A refreshing look at religious symbolism – in Otranto, Italy’s heel

9 Jul

It’s a sad but common ailment when visiting the world’s most beautiful places – burnout.  Whether museum burnout in Paris, temple overload in Angkor Wat or Cathedral overdose in Italy – it’s bound to happen sooner or later.  Yes, although we have a literal embarrassment of riches in the masterpieces in Italy’s churches and piazzas, sometimes you get a bit weary of variations of Madonna and Babe.
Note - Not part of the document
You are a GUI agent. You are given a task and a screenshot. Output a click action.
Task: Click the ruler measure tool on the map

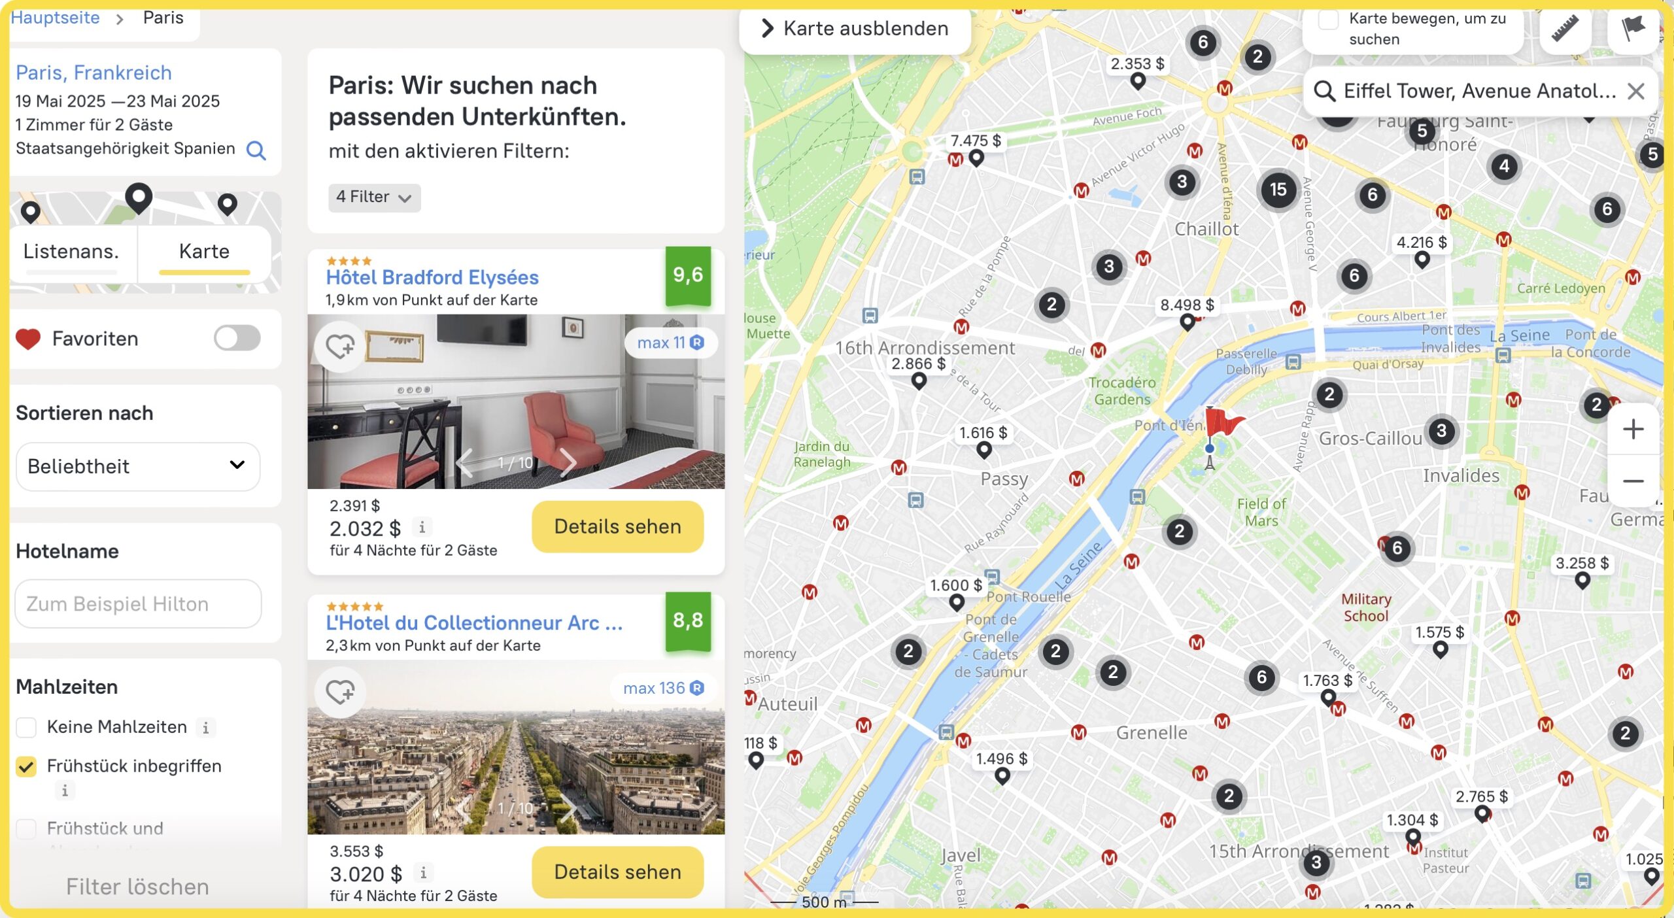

If you are in Italy and have reached this point, may I recommend a (lengthy) detour to Otranto, in the heel of Italy’s boot, for a change of pace? The Otranto Cathedral has the most fantastic floor mosaic I’ve ever seen decorate a church, from entrance to altar (the largest in Europe). Built in 1163 (the church itself dates back to 1068), the floor depicts a dizzying blend of catholic, gnostic and pagan imagery – from Adam, Eve & Noah; to mythical beasts consuming each other, to King Arthur, to Greek Goddess Diana – all suspended within a vast Tree of Life.


The trunk of the tree of life


Animals with animals snouts on their feet, devouring other animals


Your standard catholic centaur

These are the just kind of pagan images that eventually would earn their designer a fiery exile from the catholic church (and the early plane) – and in fact scholars are still trying to unravel the meaning and messages behind this remarkable floor.

In fact, that the mosaic has survived at all is a bit of a miracle.  On August 14, 1480, the city was sacked in an Ottoman invasion, and the cathedral was used as a stable for the invaders’ horses.  Oh and by the way, the inhabitants of Otranto were slaughtered in the attack, or sold into slavery or beheaded in a grim religious standoff for  800 martyrs who refused to convert to Islam. This event (“800 martyrs of Otranto) is also memorialized in the church. Go to the back right chapel and as you get closer you start to sense something strange about the the framed images behind the Madonna…

The chapel in Otranto's Cathedral

The chapel in Otranto’s Cathedral

…until you look closer and see….Gah!


…the actual 800 martyrs

Having endured a lot of interminable Sunday school classes growing up in Canada, I have to say that I would have been pretty keen on attending this church as a kid.

If you get tired of pondering myths and mortality in Otranto, you are only 2 minutes away from a gorgeous beach.  Which is straight where most foreign invaders head these days.